- [ASSIGNED TASK]
Copy nothing but the lines running from the one containing "Where should I" through the end of the listing below. Drop the pictures.

□ □ □ □ □ □ □

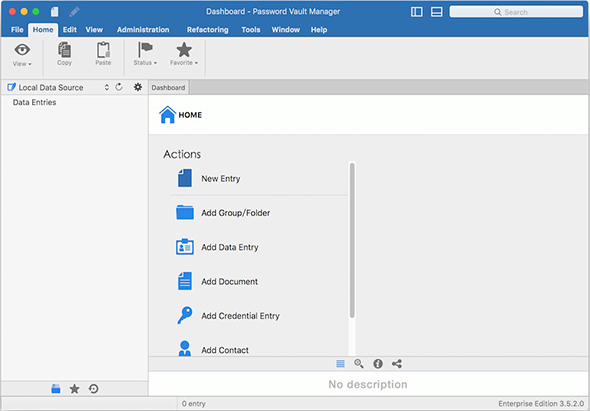Click the Search field in title bar
The image size is (590, 411).
tap(516, 12)
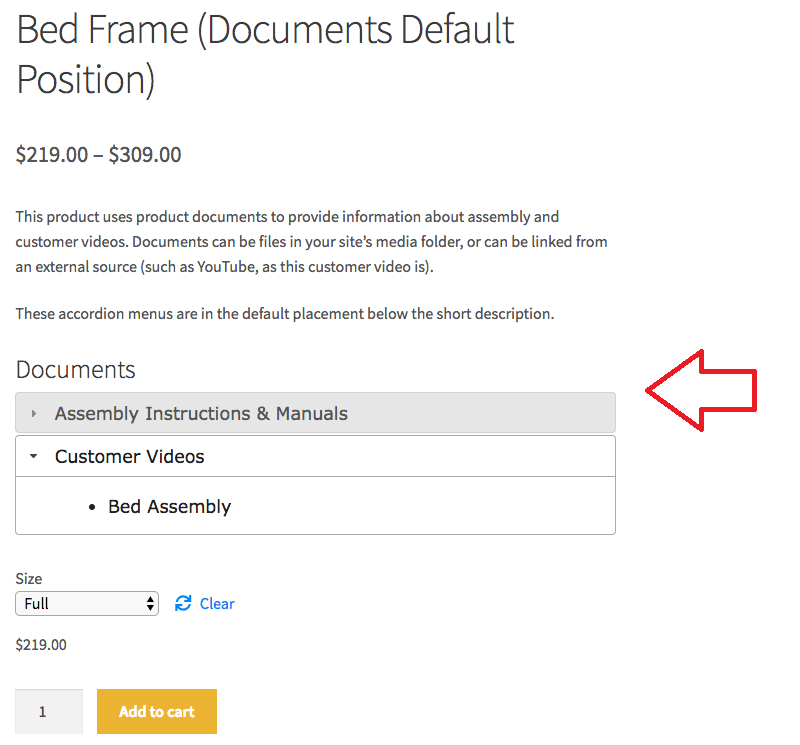Click the collapsed triangle beside Assembly Instructions
Image resolution: width=800 pixels, height=745 pixels.
tap(34, 413)
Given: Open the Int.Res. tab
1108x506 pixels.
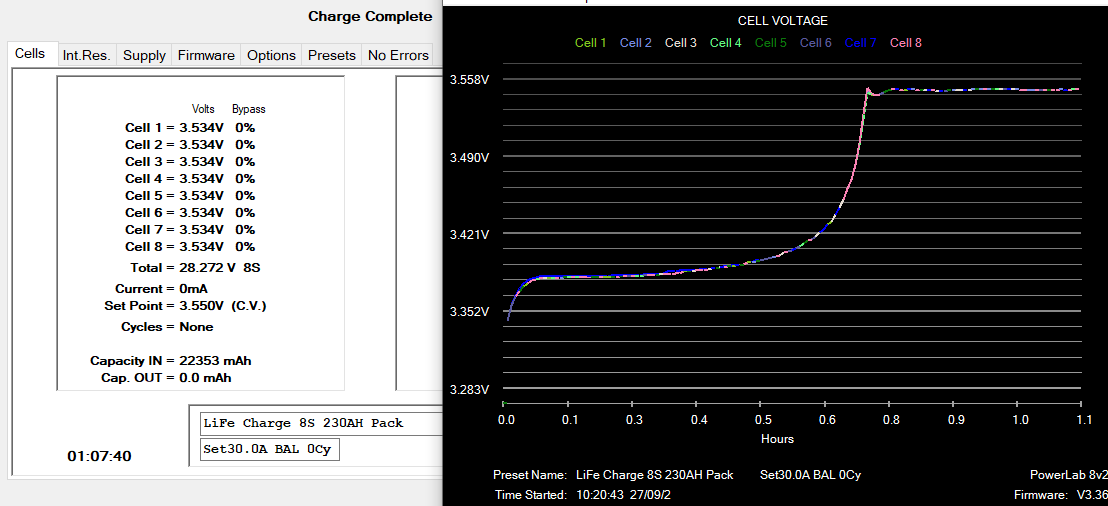Looking at the screenshot, I should [x=87, y=55].
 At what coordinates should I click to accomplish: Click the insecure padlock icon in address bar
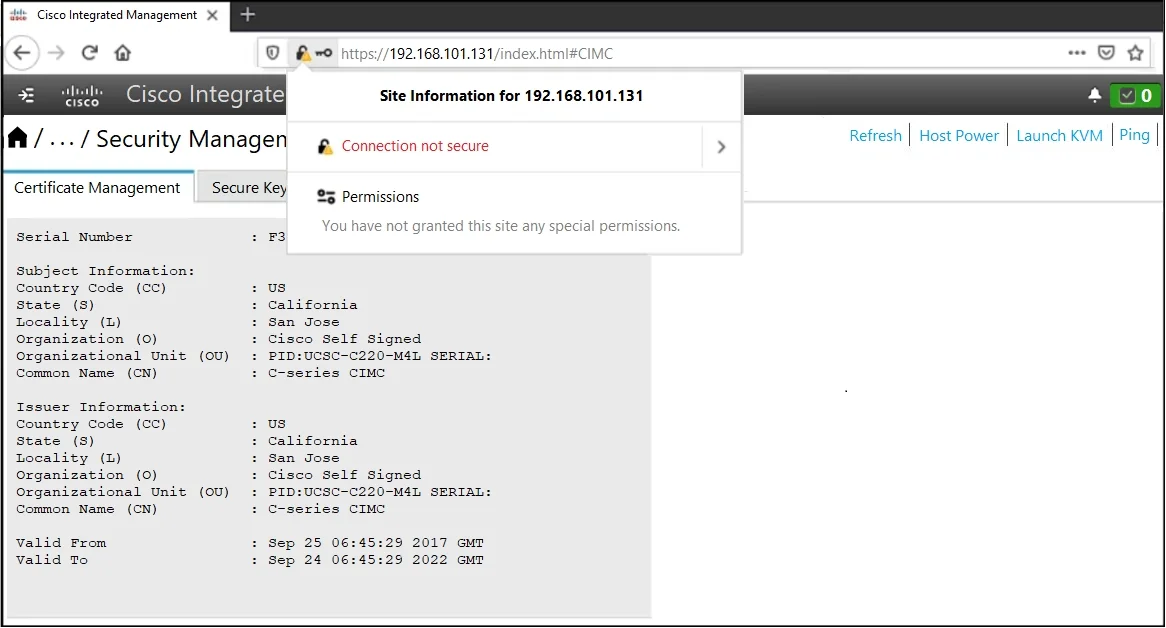302,53
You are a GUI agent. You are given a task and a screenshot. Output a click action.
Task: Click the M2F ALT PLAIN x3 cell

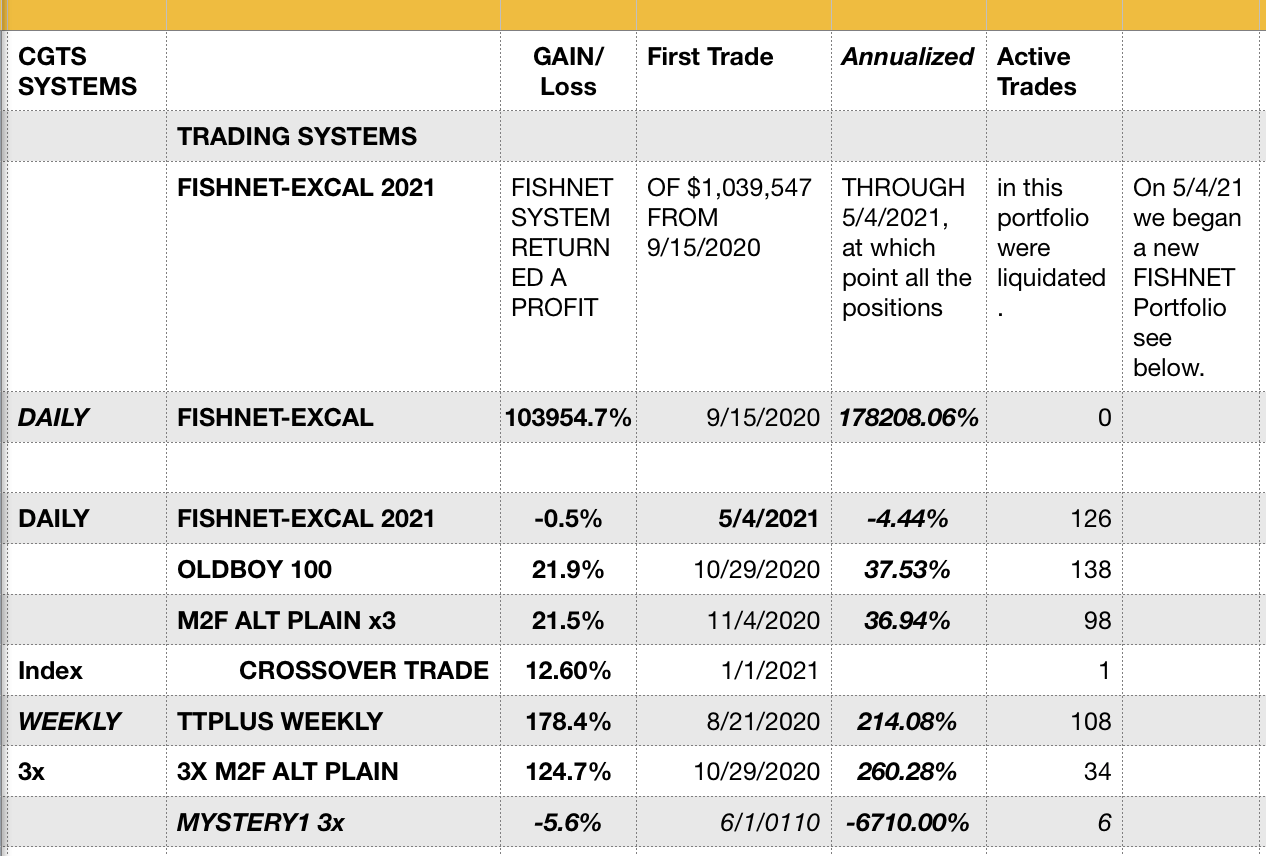(286, 621)
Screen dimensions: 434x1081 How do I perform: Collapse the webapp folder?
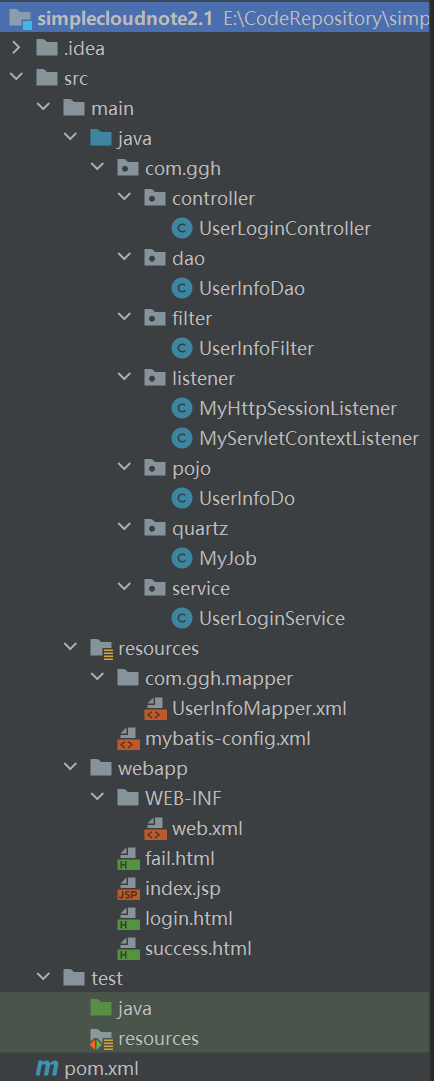point(70,767)
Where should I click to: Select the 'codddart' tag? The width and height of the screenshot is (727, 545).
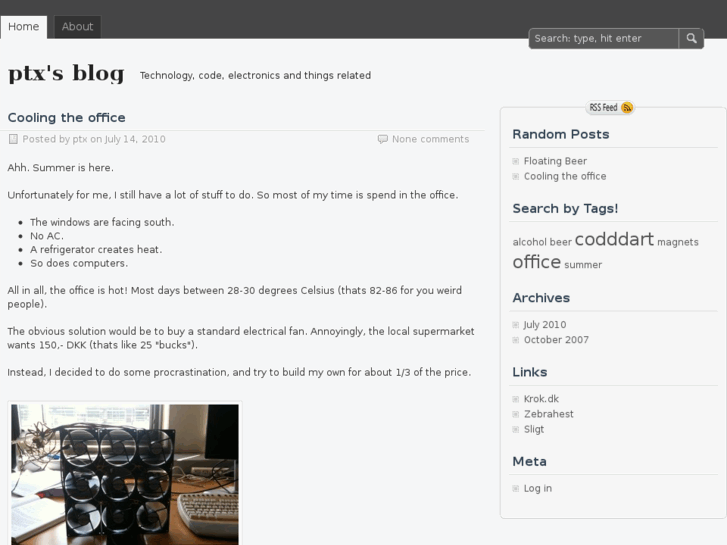click(614, 239)
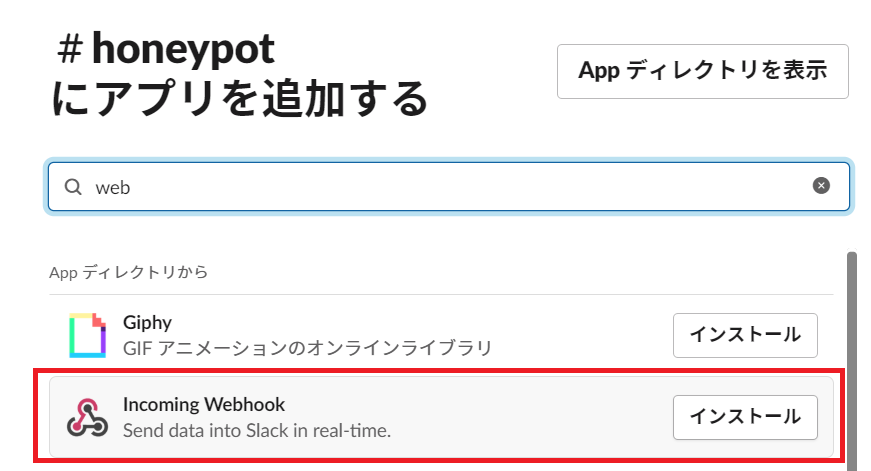The image size is (871, 471).
Task: Focus the search box containing "web"
Action: tap(440, 187)
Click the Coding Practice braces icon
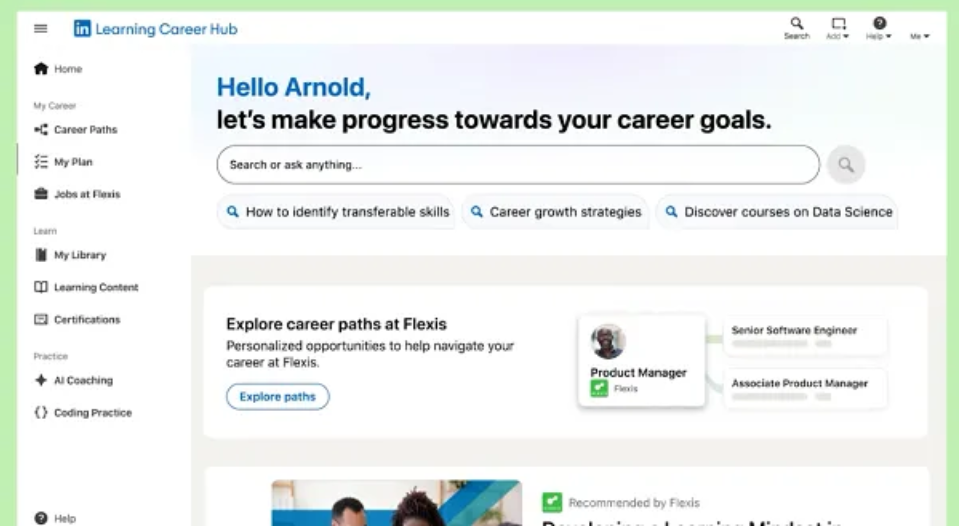Image resolution: width=960 pixels, height=532 pixels. click(41, 412)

□ □ □ □ □ □ □

- [YOUR RESPONSE]
Where should I click to: Select the 'codddart' tag? The width and height of the screenshot is (727, 545).
click(614, 239)
The image size is (871, 471).
Task: Focus the search box containing "web"
Action: tap(440, 187)
Click the Coding Practice braces icon
Image resolution: width=960 pixels, height=532 pixels. click(41, 412)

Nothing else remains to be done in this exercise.